Choosing the Right Algorithm
There's no one-size-fits-all solution. Consider these key factors:
Workload uniformity: Are all requests roughly equal in complexity?
Session state: Do you need sticky sessions?
Server variability: Are all instances identical, or do some have significantly more horsepower?
Traffic patterns: Do you regularly experience bursts, or is traffic relatively predictable? Are requests short-lived or persistent?

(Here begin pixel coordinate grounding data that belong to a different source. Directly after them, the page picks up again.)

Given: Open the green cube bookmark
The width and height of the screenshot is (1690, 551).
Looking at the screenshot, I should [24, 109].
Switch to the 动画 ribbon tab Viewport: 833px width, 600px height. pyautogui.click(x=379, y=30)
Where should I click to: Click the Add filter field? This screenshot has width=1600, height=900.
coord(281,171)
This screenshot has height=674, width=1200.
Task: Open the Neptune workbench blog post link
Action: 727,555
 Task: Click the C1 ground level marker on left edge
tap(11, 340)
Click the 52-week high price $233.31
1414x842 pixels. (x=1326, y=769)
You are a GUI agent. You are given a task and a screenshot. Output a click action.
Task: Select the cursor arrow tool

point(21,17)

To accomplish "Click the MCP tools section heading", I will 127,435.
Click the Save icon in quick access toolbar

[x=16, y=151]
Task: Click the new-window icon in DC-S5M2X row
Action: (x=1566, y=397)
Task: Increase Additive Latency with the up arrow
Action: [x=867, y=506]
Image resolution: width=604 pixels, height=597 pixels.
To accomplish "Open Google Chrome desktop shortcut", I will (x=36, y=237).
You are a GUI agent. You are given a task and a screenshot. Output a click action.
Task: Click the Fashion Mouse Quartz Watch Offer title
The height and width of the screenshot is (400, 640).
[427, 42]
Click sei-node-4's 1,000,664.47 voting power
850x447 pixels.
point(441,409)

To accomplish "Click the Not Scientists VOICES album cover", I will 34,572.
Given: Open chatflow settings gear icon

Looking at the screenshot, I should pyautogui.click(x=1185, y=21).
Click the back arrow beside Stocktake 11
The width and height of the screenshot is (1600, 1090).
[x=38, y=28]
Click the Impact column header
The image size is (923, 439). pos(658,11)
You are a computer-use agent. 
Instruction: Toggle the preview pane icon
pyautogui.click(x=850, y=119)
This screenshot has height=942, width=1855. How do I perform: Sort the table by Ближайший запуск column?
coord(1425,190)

In many production environments, load balancers like NGINX, HAProxy, AWS ELB, or Envoy enable combining algorithms or fine-tuning behaviors with custom logic and health checks.
Final Thoughts
Understanding load balancing algorithms isn't just academic; it's foundational to building resilient and performant systems.
A poorly matched algorithm can quickly lead to performance bottlenecks, unreliable systems, or excessive latency.
The right one ensures your application scales smoothly, gracefully absorbs traffic spikes, and stays robust under server or network issues.
Best Practices to Optimize API Endpoints (Recap)
Performance:
Optimize queries – Use execution plans and cache frequent ones.
Cache smartly – Client/server/CDN caching + proper invalidation.
Shrink payloads – Gzip, trim fields, and use efficient formats.
Paginate data – Use
limit/offset
or cursors to avoid overload.Go async – Offload heavy tasks to background jobs.
Security:
Rate limit – Throttle traffic to prevent abuse and spikes.
Validate inputs – Block SQL/XSS attacks with strict checks.
Monitor everything – Log errors, latency, and usage.
Secure access – Use OAuth2, API keys, or JWT.
Encrypt in transit – Always use HTTPS.

Understanding The OSI Model (Recap)
The OSI Model is a conceptual framework that standardizes how different systems communicate over a network. It divides network interactions into seven layers, each responsible for specific functions, ensuring data flows from one device to another in a structured way. Key concepts include:
Encapsulation: as data moves from the top (Application layer) to the bottom (Physical layer), each layer adds its own header, wrapping the data for transmission.
Decapsulation: on the receiving end, the process reverses as each layer removes its corresponding header, eventually delivering the original data to the application.
The OSI model promotes interoperability across different systems, simplifies troubleshooting, and ensures reliable, consistent communication across global networks.
Layers: Application, Presentation, Session, Transport, Network, Data Link, Physical.

The Main Components of Docker Explained (Recap)
Image: A read-only template for creating containers. Contains application code, libraries, and dependencies.
Container: An instance of an image. It is a lightweight and standalone executable package that includes everything needed to run an application.
Dockerfile: A script-like file that defines the steps to create a Docker image.
Docker engine: Responsible for running and managing containers. Consists of the daemon, a REST API, and a CLI.
Docker daemon: A background service responsible for managing Docker objects.
Docker registry: Repositories where Docker images are stored and can be distributed from; can be private or public.
Docker network: Provides the communication gateway between containers running on the same or different hosts; allowing them to communicate with each other and the outside world.
Volumes: Allow data to persist outside of containers and to be shared between container instances.